Top of RECORDED INFORMATION
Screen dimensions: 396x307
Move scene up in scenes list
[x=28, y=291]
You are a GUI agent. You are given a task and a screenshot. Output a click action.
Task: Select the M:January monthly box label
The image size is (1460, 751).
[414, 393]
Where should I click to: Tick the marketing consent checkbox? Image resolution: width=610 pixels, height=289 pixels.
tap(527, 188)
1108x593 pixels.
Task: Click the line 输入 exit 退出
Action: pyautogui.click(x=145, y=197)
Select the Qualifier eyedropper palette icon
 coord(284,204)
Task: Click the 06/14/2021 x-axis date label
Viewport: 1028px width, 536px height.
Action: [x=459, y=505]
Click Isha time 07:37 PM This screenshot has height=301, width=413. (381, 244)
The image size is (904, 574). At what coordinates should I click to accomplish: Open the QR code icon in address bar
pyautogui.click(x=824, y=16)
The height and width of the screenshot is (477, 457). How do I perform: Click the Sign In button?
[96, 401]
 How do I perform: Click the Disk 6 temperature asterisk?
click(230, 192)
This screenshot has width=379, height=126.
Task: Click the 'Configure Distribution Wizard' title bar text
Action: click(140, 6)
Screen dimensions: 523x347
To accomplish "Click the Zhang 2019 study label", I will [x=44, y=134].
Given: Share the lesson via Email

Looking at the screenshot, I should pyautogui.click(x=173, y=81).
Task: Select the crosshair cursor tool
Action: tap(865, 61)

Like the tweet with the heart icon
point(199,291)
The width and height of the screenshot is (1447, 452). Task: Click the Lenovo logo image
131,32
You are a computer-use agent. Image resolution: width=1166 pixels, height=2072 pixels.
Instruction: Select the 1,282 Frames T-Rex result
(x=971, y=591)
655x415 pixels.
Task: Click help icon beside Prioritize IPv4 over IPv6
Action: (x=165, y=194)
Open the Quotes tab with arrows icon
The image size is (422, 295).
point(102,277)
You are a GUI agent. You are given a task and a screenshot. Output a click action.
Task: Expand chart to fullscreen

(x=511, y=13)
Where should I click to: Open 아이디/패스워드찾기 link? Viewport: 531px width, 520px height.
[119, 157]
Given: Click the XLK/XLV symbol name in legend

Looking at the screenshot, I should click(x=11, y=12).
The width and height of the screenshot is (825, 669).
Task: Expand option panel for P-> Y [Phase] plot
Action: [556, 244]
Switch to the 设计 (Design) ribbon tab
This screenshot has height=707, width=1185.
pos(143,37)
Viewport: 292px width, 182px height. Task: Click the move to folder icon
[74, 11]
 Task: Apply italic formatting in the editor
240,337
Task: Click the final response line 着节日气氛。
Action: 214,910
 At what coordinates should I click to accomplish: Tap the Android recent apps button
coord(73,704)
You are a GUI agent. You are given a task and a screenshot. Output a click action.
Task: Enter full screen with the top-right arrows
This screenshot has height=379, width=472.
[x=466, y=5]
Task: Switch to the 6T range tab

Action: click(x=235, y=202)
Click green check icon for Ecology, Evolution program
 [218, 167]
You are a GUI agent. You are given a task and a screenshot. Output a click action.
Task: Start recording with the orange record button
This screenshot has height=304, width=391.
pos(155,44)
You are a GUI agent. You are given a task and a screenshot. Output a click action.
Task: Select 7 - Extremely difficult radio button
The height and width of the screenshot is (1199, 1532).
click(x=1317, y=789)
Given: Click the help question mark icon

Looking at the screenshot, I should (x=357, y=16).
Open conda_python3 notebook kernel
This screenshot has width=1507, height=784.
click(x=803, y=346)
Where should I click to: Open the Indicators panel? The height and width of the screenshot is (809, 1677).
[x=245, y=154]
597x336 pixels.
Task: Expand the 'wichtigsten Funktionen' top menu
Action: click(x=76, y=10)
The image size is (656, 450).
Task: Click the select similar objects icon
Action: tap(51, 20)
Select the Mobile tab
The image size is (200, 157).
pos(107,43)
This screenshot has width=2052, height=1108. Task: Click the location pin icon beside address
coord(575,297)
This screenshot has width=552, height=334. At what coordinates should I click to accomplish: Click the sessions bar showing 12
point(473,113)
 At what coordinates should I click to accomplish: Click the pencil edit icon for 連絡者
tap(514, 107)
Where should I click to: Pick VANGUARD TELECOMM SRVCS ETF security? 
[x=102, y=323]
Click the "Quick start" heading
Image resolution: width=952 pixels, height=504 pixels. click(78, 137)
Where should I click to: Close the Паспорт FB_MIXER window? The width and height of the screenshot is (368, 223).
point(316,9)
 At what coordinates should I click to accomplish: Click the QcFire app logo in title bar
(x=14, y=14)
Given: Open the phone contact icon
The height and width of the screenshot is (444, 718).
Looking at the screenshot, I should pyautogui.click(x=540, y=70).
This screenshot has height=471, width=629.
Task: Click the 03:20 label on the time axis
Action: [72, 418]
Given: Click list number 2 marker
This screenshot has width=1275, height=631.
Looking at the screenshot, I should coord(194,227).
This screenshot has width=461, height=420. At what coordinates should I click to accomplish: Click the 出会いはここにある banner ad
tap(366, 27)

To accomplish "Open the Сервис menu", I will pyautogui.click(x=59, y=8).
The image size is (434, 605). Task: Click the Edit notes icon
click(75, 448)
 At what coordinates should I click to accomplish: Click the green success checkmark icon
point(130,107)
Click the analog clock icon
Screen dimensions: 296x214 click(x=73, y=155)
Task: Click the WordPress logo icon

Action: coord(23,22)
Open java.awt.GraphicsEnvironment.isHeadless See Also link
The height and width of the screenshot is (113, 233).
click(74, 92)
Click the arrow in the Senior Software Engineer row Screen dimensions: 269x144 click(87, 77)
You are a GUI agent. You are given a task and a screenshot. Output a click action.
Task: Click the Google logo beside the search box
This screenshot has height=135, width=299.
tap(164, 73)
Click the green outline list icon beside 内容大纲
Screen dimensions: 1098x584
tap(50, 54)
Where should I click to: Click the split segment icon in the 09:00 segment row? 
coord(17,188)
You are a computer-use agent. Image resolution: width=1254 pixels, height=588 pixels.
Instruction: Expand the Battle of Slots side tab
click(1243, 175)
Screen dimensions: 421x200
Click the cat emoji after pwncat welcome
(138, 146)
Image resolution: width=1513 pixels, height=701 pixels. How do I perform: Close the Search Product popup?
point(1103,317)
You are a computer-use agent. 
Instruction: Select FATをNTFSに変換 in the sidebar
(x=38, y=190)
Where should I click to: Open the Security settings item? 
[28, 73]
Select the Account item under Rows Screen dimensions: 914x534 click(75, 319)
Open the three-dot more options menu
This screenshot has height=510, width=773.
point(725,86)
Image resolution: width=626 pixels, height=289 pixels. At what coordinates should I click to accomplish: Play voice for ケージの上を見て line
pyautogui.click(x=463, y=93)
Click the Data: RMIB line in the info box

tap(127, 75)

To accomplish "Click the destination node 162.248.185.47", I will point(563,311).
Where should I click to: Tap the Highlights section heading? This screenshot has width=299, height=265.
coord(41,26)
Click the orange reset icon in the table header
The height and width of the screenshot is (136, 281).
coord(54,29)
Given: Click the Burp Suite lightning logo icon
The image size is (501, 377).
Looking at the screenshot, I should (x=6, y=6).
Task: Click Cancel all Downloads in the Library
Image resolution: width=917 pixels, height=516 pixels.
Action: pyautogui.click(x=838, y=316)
Bottom of RECORDED INFORMATION
The answer must be every line from the records above that contains the word "computer", copied out.

# RESPONSE FOR THIS EXERCISE:
You are a computer-use agent. Image resolution: width=1166 pixels, height=2072 pixels.
You are a computer-use agent. Image resolution: width=1254 pixels, height=588 pixels.
You are a computer-use agent. 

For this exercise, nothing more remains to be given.